Así que Chamán fue a la tienda 8-C con pluma y tinta, y mantuvo una serena conversación con Buttons antes de entrar.
—¿Alex firmaría este papel, si pudiera?
Westmoreland se rascó la barbilla.
—Bueno, algunos están dispuestos a firmar sólo por salir de aquí, otros lo consideran una deshonra. No sé qué piensa su hermano.
La caja que había contenido las coles estaba en el suelo, cerca de la tienda; Chamán la puso boca abajo, colocó encima la hoja de papel y el tintero. Mojó la pluma y escribió al pie de la página: Alexander Bledsoe.
Buttons asintió satisfecho.
—Bien hecho, doctor Cole. Ahora lléveselo de este maldito infierno.
Chamán pidió a cada uno de los compañeros de tienda de Alex que apuntaran el nombre y la dirección de un pariente próximo, y prometió escribir diciendo que estaban vivos.
—¿Le parece que podrá conseguir que lleguen las cartas? —le preguntó Buttons Westmoreland.
—Supongo que si, en cuanto esté en mi casa.
Chamán actuó con rapidez.

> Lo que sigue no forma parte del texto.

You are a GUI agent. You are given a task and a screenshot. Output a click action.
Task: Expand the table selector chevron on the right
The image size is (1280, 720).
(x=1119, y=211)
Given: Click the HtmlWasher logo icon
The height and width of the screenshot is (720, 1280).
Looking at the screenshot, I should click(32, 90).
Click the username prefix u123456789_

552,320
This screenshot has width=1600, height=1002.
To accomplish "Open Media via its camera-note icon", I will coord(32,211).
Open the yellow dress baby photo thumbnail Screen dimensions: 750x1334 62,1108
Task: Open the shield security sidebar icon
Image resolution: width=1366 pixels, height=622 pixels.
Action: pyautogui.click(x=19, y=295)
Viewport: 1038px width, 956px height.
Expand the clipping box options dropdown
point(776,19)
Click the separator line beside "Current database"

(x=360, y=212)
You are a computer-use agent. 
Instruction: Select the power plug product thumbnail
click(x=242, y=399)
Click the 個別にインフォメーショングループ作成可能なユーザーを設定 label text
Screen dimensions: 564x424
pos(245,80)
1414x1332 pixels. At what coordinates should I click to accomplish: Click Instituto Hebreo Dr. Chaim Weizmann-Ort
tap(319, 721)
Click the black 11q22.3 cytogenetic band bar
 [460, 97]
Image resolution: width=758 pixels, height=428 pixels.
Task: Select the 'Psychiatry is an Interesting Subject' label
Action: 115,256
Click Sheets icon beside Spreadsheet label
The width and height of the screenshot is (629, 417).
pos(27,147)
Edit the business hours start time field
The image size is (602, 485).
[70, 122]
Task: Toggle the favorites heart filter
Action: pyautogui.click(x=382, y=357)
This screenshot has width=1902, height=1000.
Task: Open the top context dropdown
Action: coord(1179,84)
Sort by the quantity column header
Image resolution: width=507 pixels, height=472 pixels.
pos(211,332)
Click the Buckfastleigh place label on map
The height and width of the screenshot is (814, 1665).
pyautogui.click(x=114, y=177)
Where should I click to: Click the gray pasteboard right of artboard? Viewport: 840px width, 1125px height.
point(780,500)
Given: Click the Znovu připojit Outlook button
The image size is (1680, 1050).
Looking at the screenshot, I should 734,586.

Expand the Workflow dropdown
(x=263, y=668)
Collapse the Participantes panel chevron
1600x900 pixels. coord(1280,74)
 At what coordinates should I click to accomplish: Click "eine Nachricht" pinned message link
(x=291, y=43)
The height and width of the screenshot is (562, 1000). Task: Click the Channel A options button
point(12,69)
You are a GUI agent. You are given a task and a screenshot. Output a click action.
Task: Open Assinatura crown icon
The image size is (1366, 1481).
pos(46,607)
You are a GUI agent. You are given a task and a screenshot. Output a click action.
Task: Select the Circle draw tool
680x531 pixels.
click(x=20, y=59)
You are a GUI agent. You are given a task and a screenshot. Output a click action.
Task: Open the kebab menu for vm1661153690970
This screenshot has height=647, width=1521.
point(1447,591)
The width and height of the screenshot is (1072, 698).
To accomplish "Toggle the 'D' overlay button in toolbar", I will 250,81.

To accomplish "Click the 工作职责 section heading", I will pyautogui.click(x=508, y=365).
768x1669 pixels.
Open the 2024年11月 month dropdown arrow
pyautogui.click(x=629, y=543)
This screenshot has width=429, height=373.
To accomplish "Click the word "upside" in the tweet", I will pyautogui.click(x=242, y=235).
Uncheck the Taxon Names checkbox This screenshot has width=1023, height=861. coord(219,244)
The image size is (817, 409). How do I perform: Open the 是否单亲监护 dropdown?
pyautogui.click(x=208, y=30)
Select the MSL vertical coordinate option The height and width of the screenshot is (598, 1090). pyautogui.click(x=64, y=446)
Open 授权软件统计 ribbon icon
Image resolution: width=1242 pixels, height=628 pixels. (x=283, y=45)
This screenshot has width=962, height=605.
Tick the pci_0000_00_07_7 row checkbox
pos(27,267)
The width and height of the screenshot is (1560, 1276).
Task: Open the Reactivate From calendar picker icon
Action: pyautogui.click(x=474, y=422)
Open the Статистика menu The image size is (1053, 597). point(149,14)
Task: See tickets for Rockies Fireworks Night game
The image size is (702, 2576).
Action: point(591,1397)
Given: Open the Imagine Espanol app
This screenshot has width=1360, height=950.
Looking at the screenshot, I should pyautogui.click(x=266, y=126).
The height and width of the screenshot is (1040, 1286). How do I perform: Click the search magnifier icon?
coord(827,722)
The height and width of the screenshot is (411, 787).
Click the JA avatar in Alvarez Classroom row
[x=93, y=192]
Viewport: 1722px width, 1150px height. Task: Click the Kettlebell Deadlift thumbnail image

Le dejó la hoja con la promesa firmada al sargento y regresó a toda prisa a la pensión para recoger su maleta. Le pagó al empleado para que rellenara el carro con paja suelta y volvió a conducir hasta el campamento. Un sargento negro y un soldado vigilaron a los prisioneros que subieron a Alex al carro y lo taparon con las mantas.
Los hombres de la tienda 8-C estrecharon la mano a Chamán y se despidieron.
—¡Hasta la vista, doctor!
—¡Adiós, Bledsoe, amigo!
—¡Enséñales lo que es bueno!
—¡Primero, ponte bien!
Alex seguía con los ojos cerrados y no respondió.
El sargento hizo una señal con la mano para que se marcharan, y el soldado subió al carro y cogió las riendas, guiando al caballo hasta la puerta principal del campamento. Chamán contempló el rostro negro y serio del hombre y recordó algo que había leído en el diario de su padre.
—El día del jubileo —dijo.
El soldado pareció sorprendido, pero enseguida sonrió, dejando al descubierto su dentadura absolutamente blanca.
—Creo que tiene razón, señor —comentó, y le entregó las riendas.
Los muelles del carro dejaban mucho que desear; tendido sobre la paja, Alex no dejaba de bambolearse. Gritó de dolor y luego gimió cuando Chamán atravesó la entrada y giró en el camino.
El caballo avanzó junto a la torre de observación, y pasó por el extremo del muro que rodeaba la prisión. Desde la pasarela, un soldado armado con un fusil los miró atentamente mientras se alejaban.
Chamán mantuvo las riendas cortas. No podía avanzar a mayor velocidad sin torturar a Alex, pero también avanzaba lentamente porque no quería llamar la atención. Aunque pareciera absurdo, tenía la impresión de que en cualquier momento se extendería el largo brazo del ejército de Estados Unidos y volvería a atrapar a su hermano, y no empezó a respirar tranquilamente hasta que los muros de la prisión quedaron muy atrás y superaron los límites de la población, abandonando Elmira.